Um canudo descartável capaz de detectar a presença de metanol em bebidas alcoólicas deve chegar ao mercado nos próximos meses com um preço estimado de R$ 2. O produto é resultado de uma pesquisa de dois anos desenvolvida pelo Departamento e pelo Programa de Pós-Graduação em Química da Universidade Estadual da Paraíba (UEPB).
Segundo o professor e pesquisador Félix Brito, o projeto está em fase de depósito de patente no INPI (Instituto Nacional da Propriedade Industrial). Os testes de laboratório já confirmaram a eficácia do dispositivo, que muda de cor quando entra em contato com bebidas contaminadas por metanol — substância altamente tóxica e responsável por várias mortes no país.
De acordo com os pesquisadores, o objetivo é oferecer uma solução simples, barata e acessível para um problema de saúde pública. O canudo funciona a partir de um princípio químico básico: o interior é revestido com uma substância reagente que reage com o metanol, provocando mudança de cor imediata e visível a olho nu.

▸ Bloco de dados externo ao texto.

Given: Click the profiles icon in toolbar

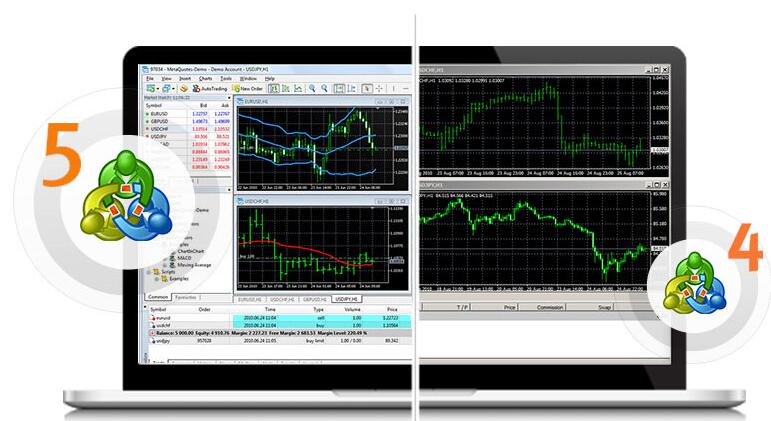Looking at the screenshot, I should tap(165, 88).
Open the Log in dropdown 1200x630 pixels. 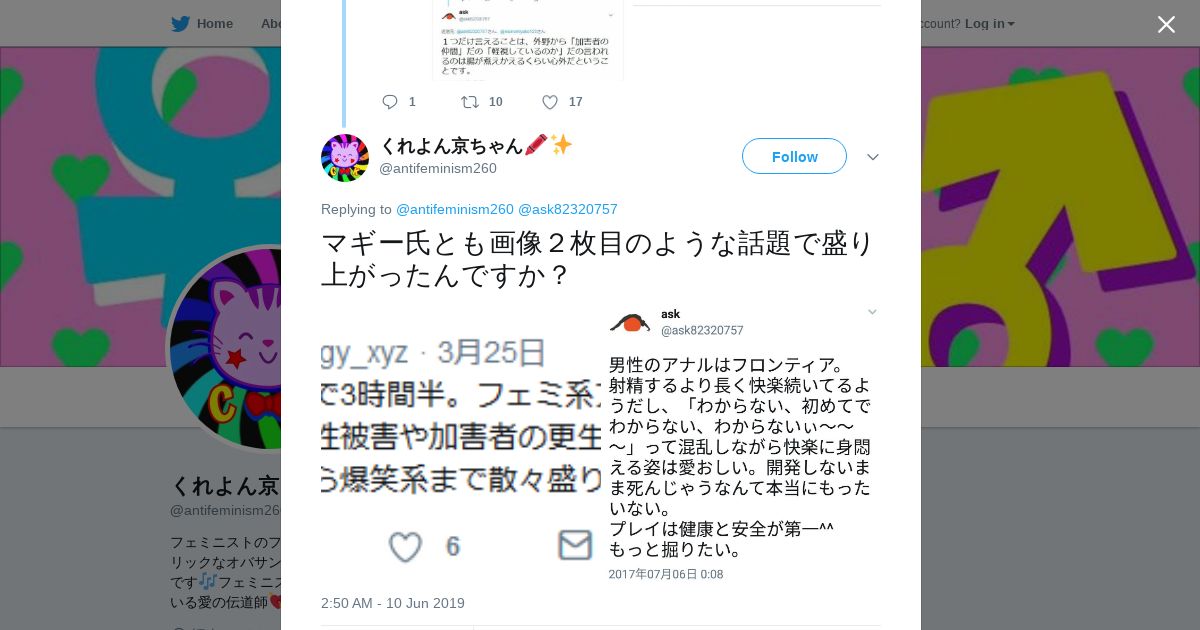point(990,23)
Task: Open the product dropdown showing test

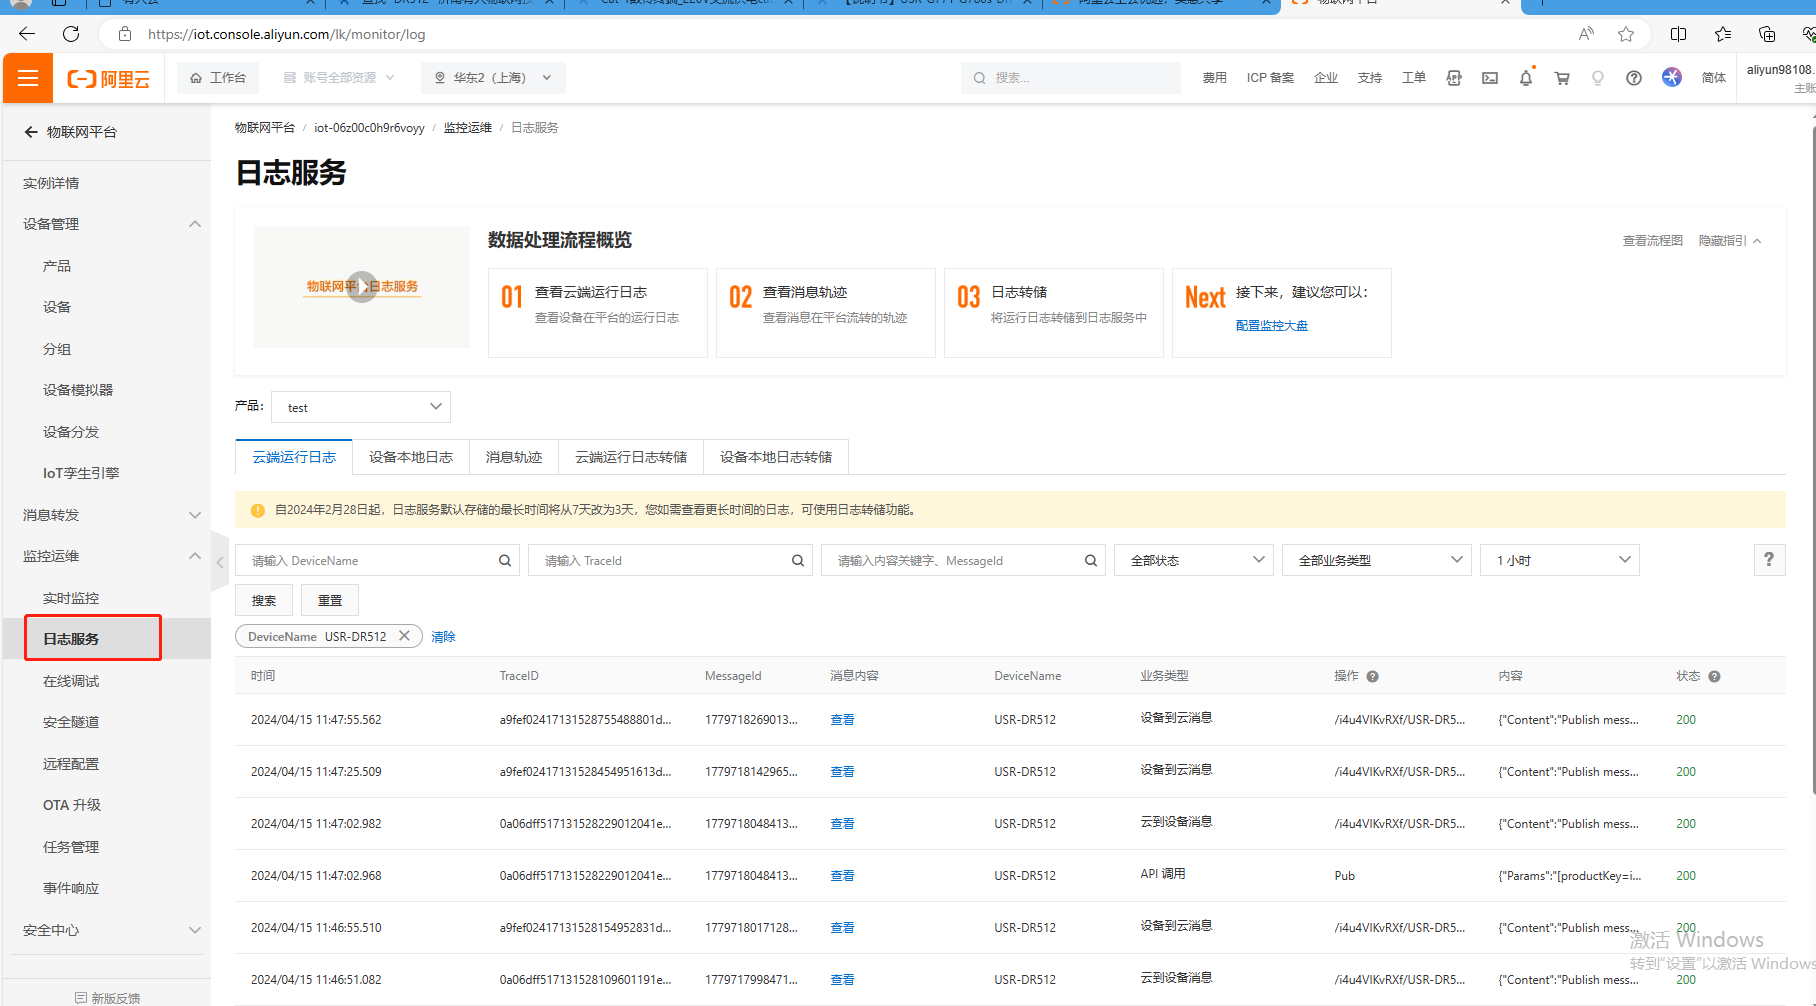Action: [x=361, y=407]
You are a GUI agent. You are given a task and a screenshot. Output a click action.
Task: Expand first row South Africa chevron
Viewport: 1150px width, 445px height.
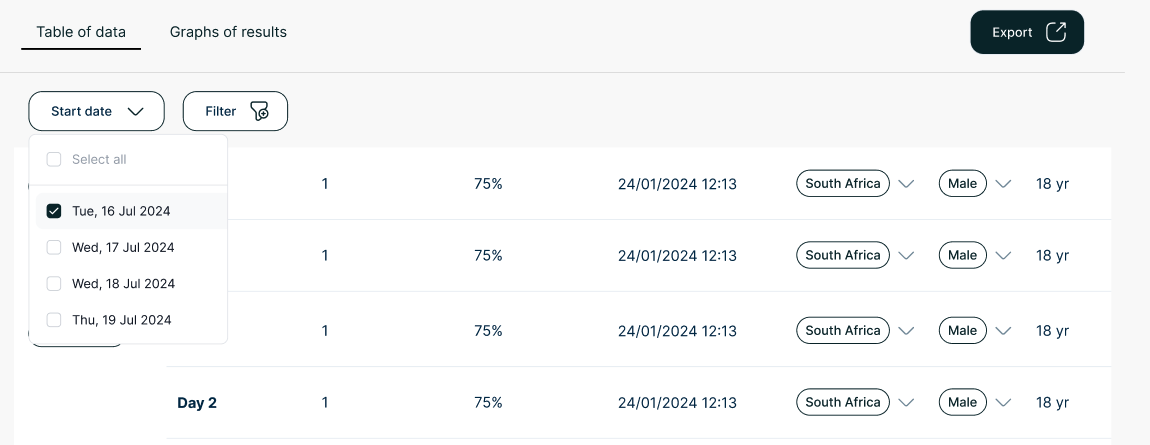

O professor Germano Vera, também integrante do projeto, explicou à CNN que o funcionamento é semelhante ao de um canudo comum, mas com uma diferença crucial. “Nas paredes internas, a gente impregna uma substância reagente. Quando o canudo entra em contato com a bebida, ocorre a reação química e a mudança de cor”, disse.
A pesquisa é fruto de um esforço conjunto entre a UEPB e a UFPB, com a participação de estudantes e docentes das duas instituições. A equipe também estuda a possibilidade de aplicar o mesmo princípio químico para detectar outras substâncias nocivas em líquidos.
O novo dispositivo promete revolucionar a prevenção de intoxicações por metanol — problema que já provocou cinco mortes e mais de vinte casos confirmados no Brasil nos últimos anos.